Fujitsu Lifebook P727 laptop review
Had my HP lapptop from new 18 months ago for £749. Bought it from Tiny.com (who are no longer around) The power supply is very intermittent and it seems as though the problem lies with the socket inside the laptop rather than the power adaptor.
I've taken it to a small pc repair shop who have taken it apart (HP wanted to charge £250 for postage !!!) to replace the power supply socket which I am told is usually welded to the motherboard but they tell me its been superglued and haven't seen this before. They asked if I'd had it repaired before, which i havent.
The shop are going to speak to someone from HP but I'm now very concerned that this is going to be a lot more expensive. Any one got any suggestions?
Some production lines do use a variant of superglue (it's a generic term that covers a wide range of cyanoacrylate adhesives) to hold components in place before wave or infra-red soldering.
I've just stripped a laptop for the same reason -the 30p socket has come loose but not before overheating the solder and causing a track to lift.
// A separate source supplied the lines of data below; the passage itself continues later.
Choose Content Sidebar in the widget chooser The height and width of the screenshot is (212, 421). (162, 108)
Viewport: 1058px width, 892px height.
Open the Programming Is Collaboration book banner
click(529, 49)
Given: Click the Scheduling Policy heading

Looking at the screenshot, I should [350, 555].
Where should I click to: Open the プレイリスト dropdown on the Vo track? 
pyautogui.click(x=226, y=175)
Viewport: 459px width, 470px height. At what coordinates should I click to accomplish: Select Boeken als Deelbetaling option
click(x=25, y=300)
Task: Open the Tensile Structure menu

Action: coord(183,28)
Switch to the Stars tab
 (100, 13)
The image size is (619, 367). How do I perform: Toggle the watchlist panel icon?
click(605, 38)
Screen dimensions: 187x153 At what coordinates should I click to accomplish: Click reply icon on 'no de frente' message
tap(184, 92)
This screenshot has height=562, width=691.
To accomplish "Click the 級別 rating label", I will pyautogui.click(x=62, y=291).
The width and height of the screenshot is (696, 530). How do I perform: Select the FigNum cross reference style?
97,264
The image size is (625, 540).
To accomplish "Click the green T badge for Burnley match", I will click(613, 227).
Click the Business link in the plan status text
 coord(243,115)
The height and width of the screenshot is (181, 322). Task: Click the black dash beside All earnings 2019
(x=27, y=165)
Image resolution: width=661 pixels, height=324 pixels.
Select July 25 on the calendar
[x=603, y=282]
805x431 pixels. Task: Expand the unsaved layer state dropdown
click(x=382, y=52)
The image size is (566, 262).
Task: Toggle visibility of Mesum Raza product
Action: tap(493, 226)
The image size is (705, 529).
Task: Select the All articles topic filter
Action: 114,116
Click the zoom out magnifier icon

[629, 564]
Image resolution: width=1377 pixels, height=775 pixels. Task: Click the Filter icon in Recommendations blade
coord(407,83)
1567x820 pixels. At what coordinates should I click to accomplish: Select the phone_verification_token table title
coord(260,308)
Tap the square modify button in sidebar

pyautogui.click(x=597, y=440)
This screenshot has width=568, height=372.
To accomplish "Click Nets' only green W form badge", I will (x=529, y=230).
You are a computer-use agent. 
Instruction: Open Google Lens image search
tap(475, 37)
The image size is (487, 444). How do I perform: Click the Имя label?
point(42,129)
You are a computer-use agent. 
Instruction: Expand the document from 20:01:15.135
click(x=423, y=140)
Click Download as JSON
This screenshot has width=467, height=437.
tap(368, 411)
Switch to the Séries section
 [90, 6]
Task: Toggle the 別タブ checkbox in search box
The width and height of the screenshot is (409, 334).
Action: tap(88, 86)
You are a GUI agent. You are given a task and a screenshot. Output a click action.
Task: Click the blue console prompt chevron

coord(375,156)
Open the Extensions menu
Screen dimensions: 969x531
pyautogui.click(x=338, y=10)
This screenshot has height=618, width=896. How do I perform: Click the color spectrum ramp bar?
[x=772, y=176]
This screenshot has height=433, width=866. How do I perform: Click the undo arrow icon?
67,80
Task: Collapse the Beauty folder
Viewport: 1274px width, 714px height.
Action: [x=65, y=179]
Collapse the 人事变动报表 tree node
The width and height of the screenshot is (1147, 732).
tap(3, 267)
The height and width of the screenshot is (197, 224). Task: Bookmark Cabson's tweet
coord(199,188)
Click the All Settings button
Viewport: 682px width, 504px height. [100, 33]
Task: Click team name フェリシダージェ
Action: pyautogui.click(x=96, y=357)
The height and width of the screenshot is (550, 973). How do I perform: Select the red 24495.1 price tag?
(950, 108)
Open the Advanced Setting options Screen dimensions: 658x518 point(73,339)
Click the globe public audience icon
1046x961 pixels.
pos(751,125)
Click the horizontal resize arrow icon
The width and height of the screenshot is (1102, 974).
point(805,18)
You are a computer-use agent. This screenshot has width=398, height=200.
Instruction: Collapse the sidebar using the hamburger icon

It might fix ut I'm not convinced it will last.
My Dell laptop has a better power connector arrangement, it means I can't use anybody elses 2.5mm pin connector but it is more robust and I think less likely to fail so easily.
I am using HP Pavillion zv5000 which has 3 year warranty and is nearly 2 years old and has gone back for the same problem as you are getting twice and both times they say they replaced the mother board and the second time I know they did because post screen changed from aN HP one to a Compaq one.
I am just glad that I got it through the HCI (Home Computer Scheme) that the government used to run through th work place.
This is one of the most common problems on a laptop and incidentally the main reason for insurance claims for accidental damage. It`s a specialist job and often they can just replace a module rather than the entire motherboard. A soldered repair/replacement is only as good as the technician`s solder work. Cost should be no more than £125 - £145. The majority of this will be the labour involved in stripping down the laptop and rebuilding.
It sounds to me that your repair guys have found very little solder remaining on the part in question. This might suggest that you could reasonably claim that the laptop had an inherrent fault when you bought it and therefore HP should bear the cost of the repair. It sounds like your repair shop are going to make such a representation to HP on your behalf.